Key observations include:
- Query-Dependent Performance: Results were highly query-dependent. The best-performing query (
q99-v2.4) improved by 10.1%, whereas the worst-performing query (q91-v2.4) regressed by over 100%. The performance gains appear correlated with queries that have large shuffle operations, while the overhead of the remote service penalizes queries with small shuffles. - Operational Stability: Celeborn's primary advantage is providing a centralized and fault-tolerant shuffle service. This architecture prevents job failures caused by executor loss and can improve reliability for long-running, complex queries.
- Infrastructure Overhead: Using Celeborn introduces higher costs, requiring dedicated master and worker nodes, high-throughput storage (e.g., EBS), and high-bandwidth networking. Careful capacity planning is essential to handle peak shuffle traffic.
In summary, Celeborn is a strategic choice for improving the stability of Spark jobs with large shuffle data, but for general workloads, the performance and cost overhead should be carefully evaluated.
Native Spark vs. Spark with Celeborn Benchmark
Benchmark Configuration
We benchmarked TPC-DS 3TB workloads on a dedicated Amazon EKS cluster to compare native Spark SQL execution with Spark enhanced by Apache Celeborn. To ensure an apples-to-apples comparison, both native Spark and Celeborn jobs ran on identical hardware, storage, and data.
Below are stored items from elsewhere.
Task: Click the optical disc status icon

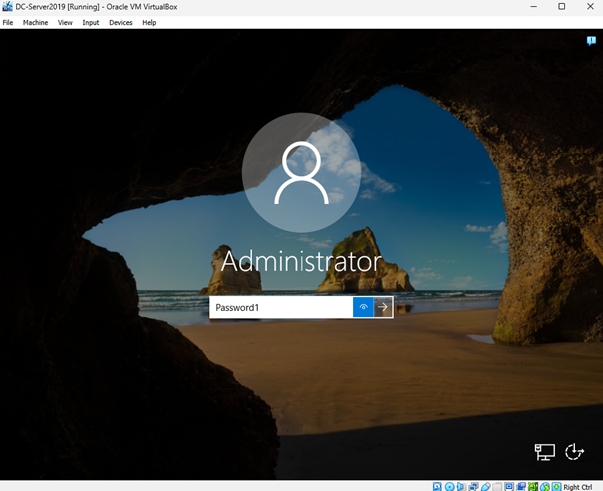Action: tap(450, 486)
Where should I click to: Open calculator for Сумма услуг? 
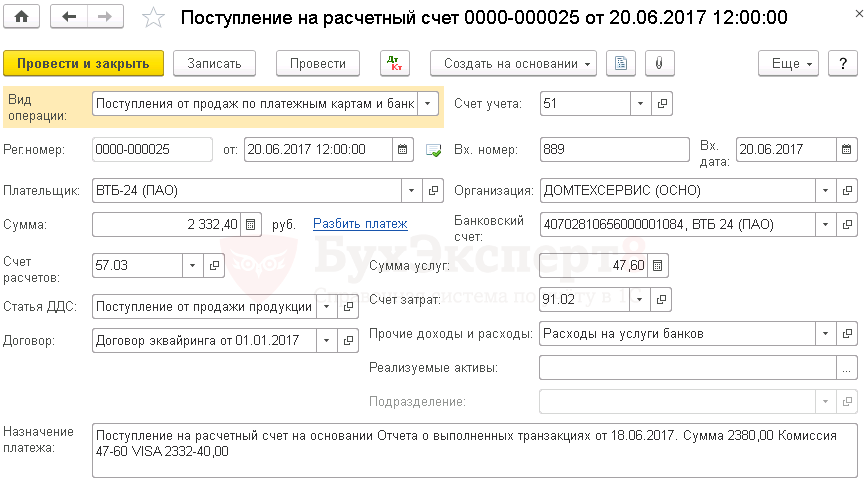[659, 265]
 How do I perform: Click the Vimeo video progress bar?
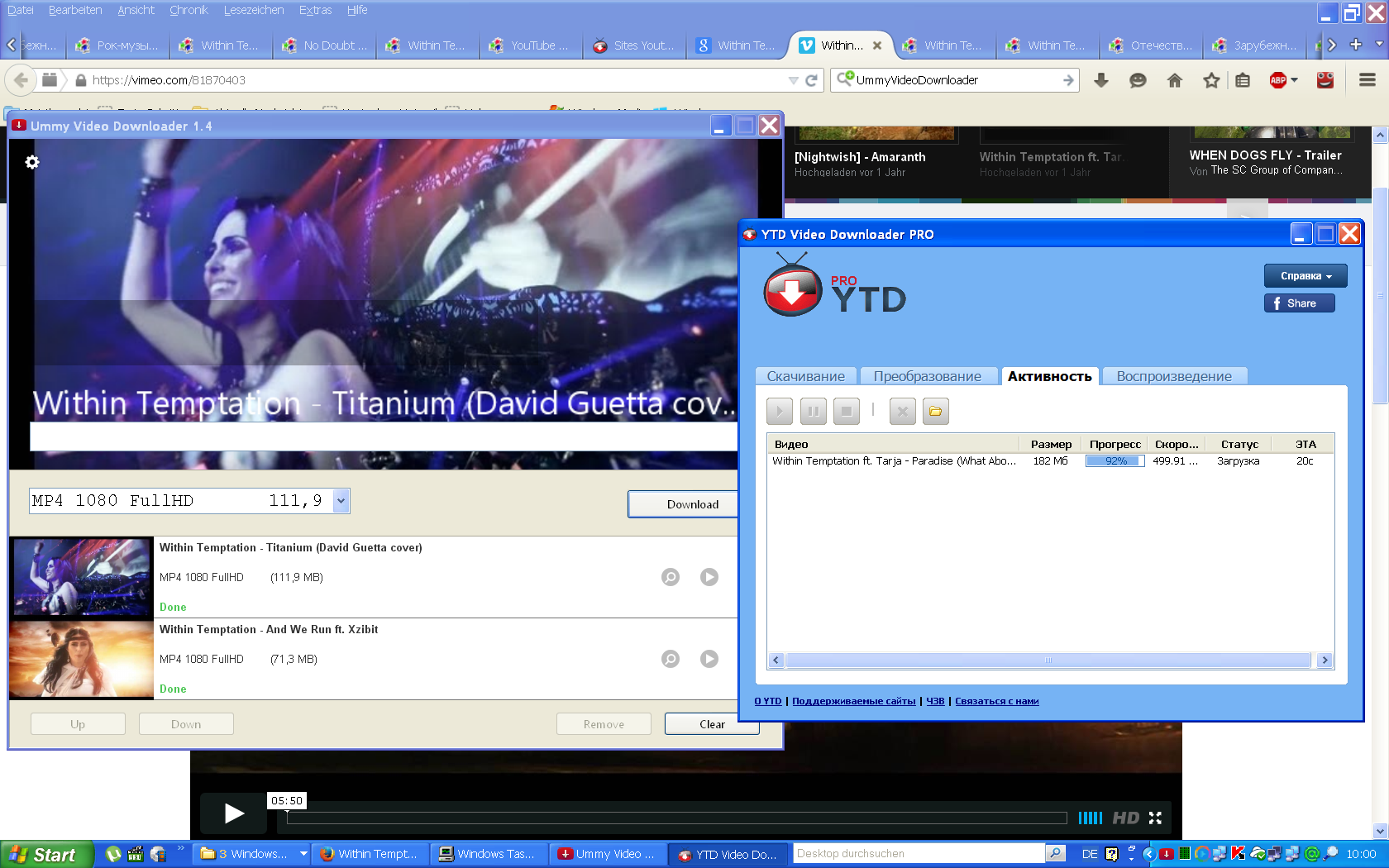(x=676, y=818)
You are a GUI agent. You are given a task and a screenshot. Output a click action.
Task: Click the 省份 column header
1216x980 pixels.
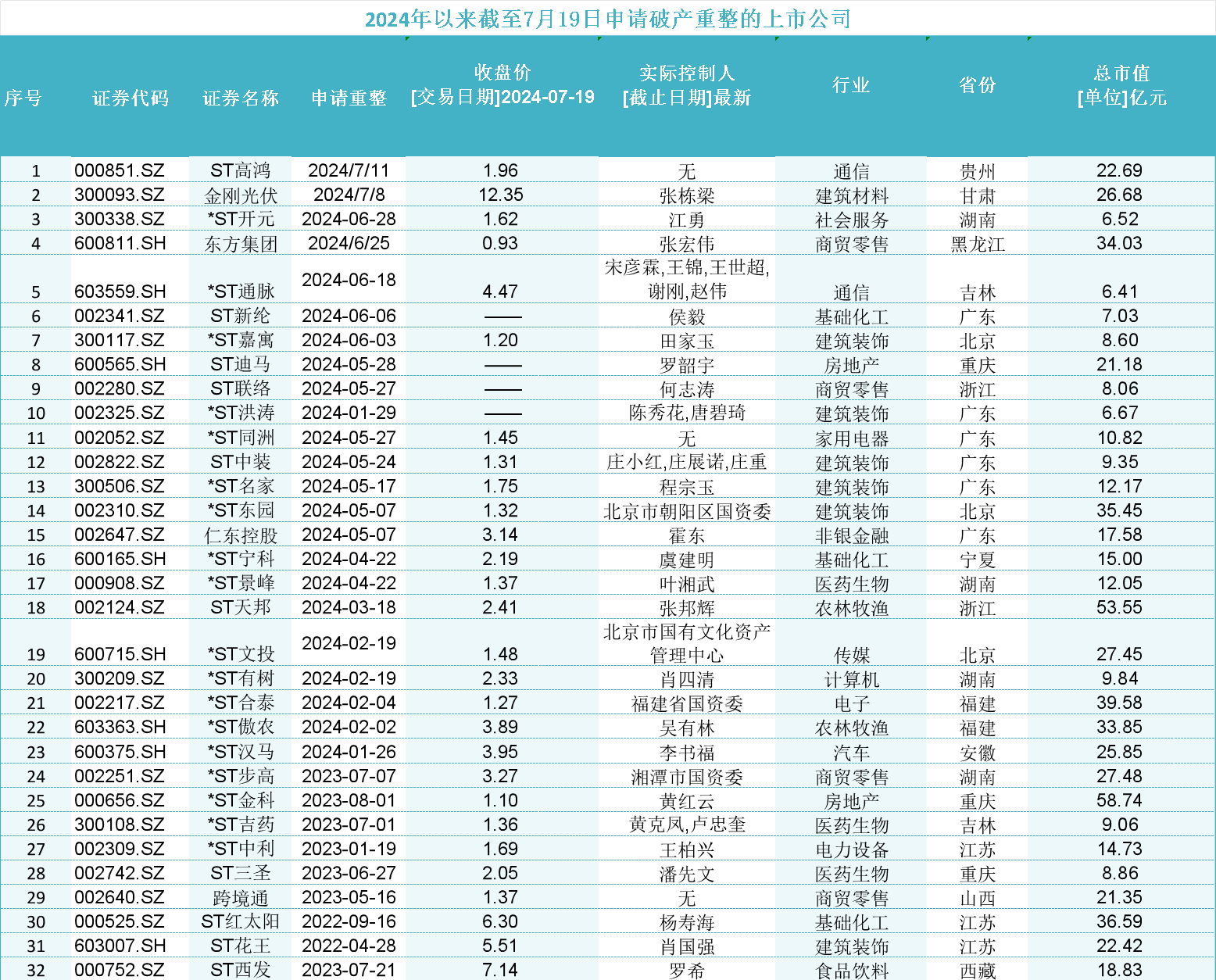click(977, 85)
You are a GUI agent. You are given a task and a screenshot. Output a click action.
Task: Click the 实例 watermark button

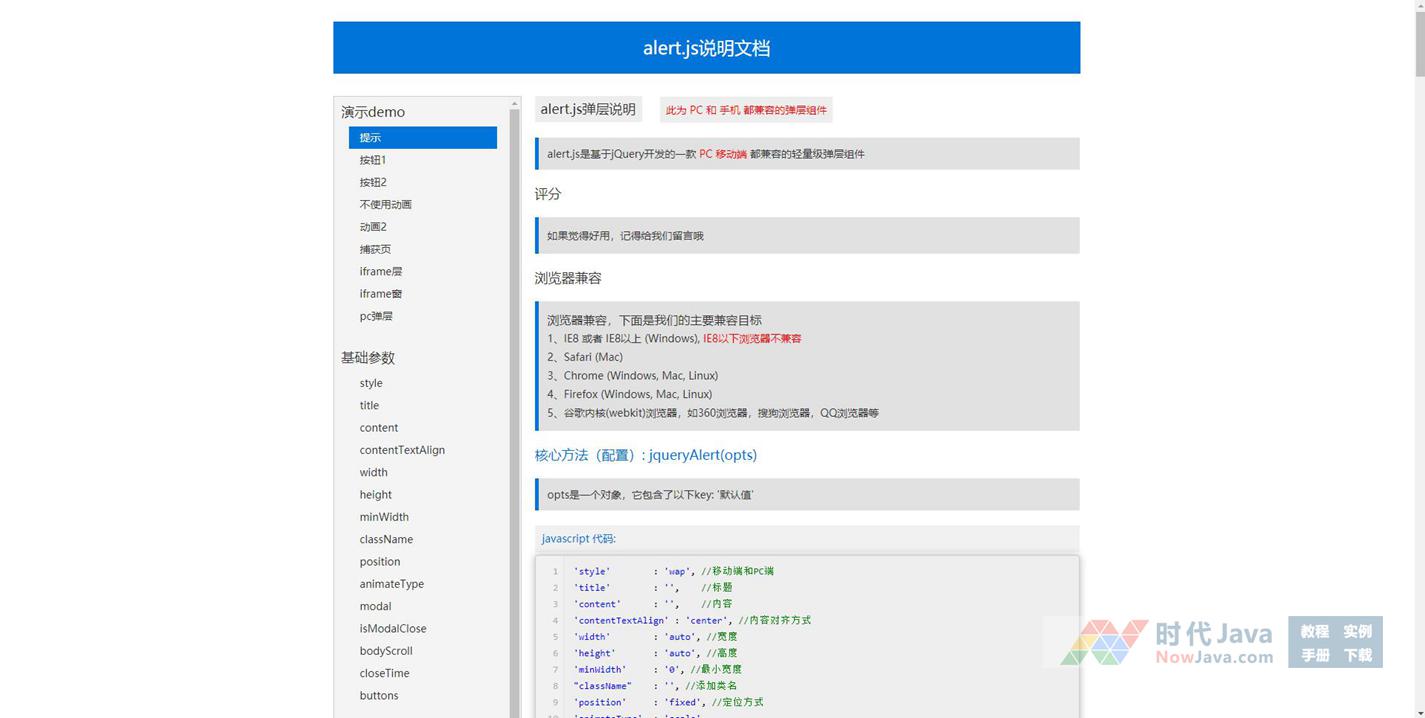(x=1357, y=631)

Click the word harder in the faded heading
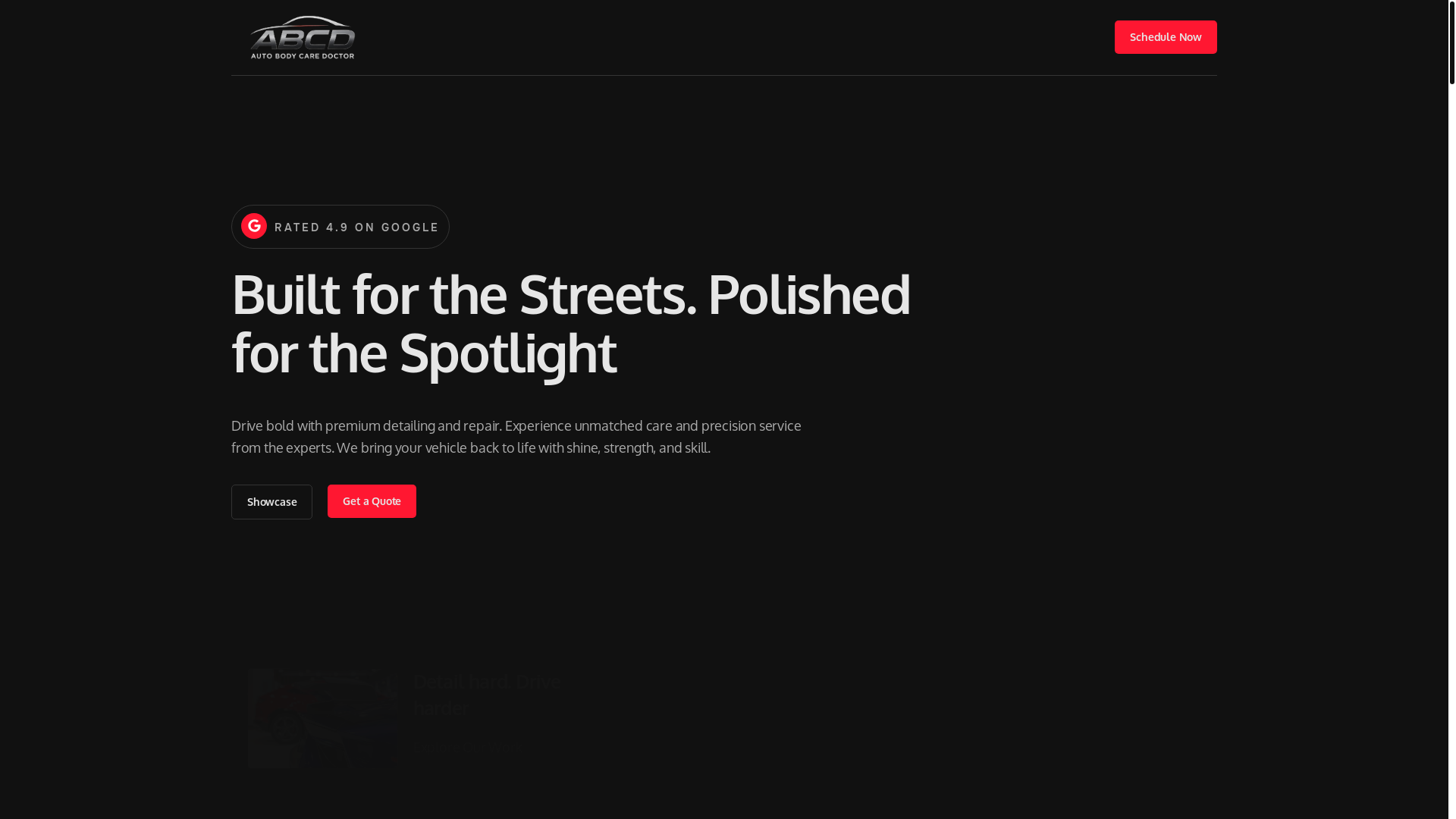coord(441,708)
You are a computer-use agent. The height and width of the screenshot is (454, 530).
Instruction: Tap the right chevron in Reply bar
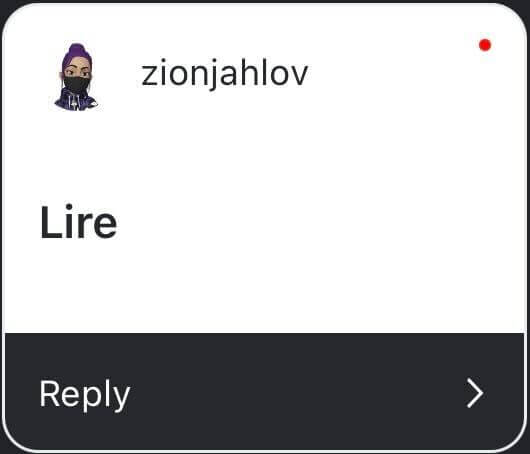(475, 393)
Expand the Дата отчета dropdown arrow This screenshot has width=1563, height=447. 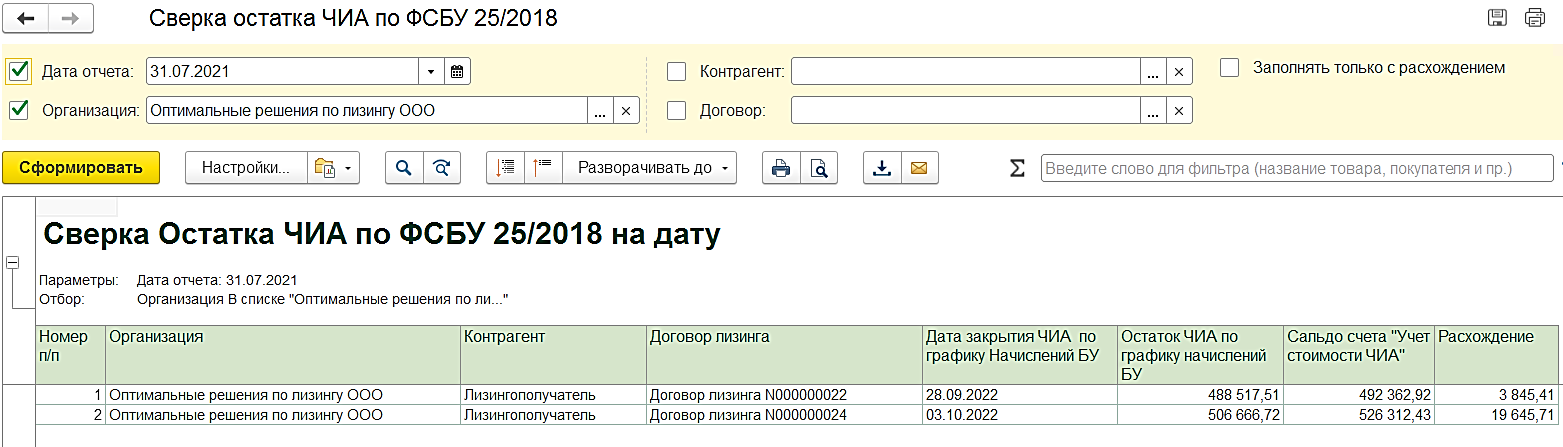(431, 71)
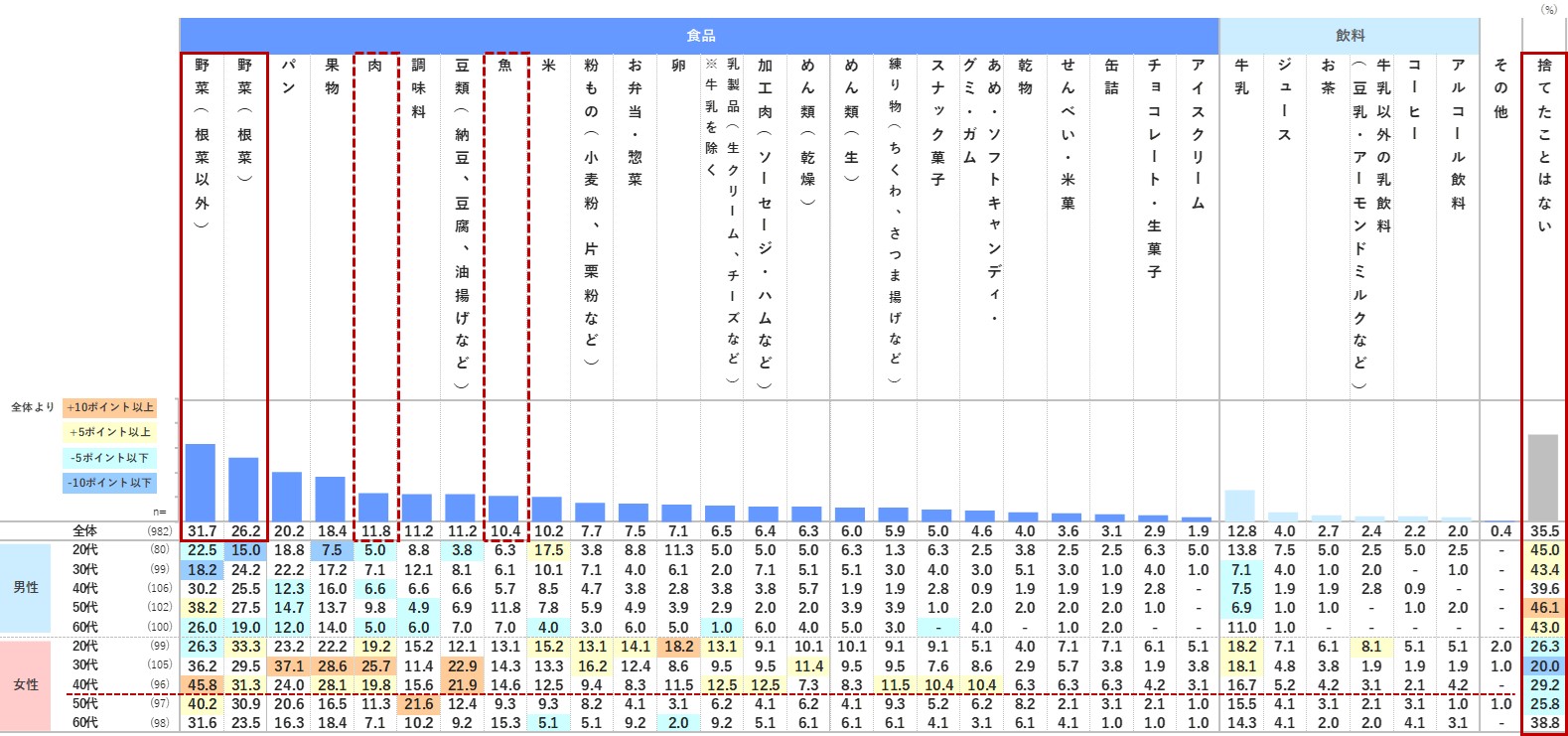The image size is (1568, 736).
Task: Click the 飲料 category header
Action: click(1350, 36)
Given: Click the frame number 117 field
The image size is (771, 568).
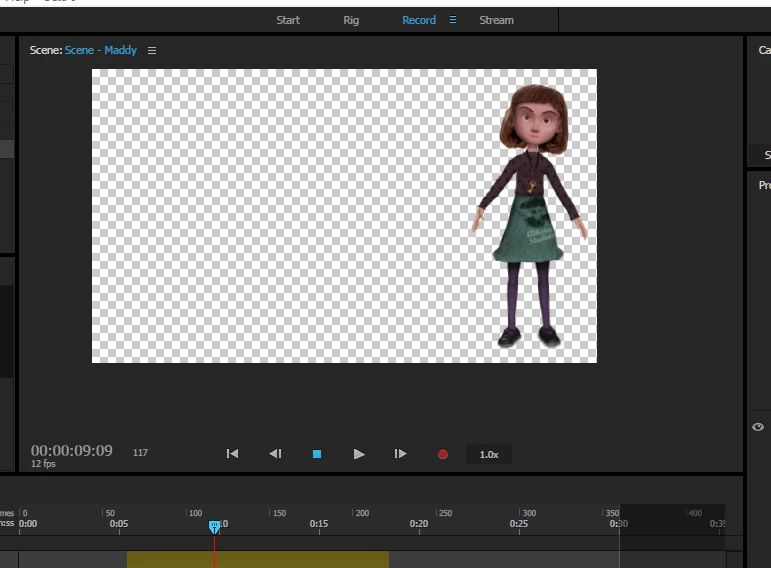Looking at the screenshot, I should pyautogui.click(x=140, y=453).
Each test was run 10 times and the average was taken.
Test Environment
| Component | Configuration |
|---|---|
| EKS Cluster | Amazon EKS 1.33 |
| Dataset | TPC-DS 3TB (Parquet format) |
| Spark Node Instance | r6g.8xlarge |
| Spark Node Group | 8 nodes dedicated for benchmark workloads |
| Spark Storage | EBS GP3, 1000 Throughput, 16000 IOPS |
| Celeborn Node Instance | r6g.8xlarge |
| Celeborn Node Group | 8 nodes (3 for Master, 5 for Worker pods) |
| Celeborn Storage | 2 x EBS GP3 Volumes per Worker, 1000 Throughput, 16000 IOPS each |
Application & Engine Configurations
Spark Executor and Driver
| Component | Configuration |
|---|---|
| Executor Configuration | 32 executors × 14 cores × 100GB RAM each |
| Driver Configuration | 5 cores × 20GB RAM |
Spark Settings for Celeborn
The following properties were set to enable the Celeborn shuffle manager.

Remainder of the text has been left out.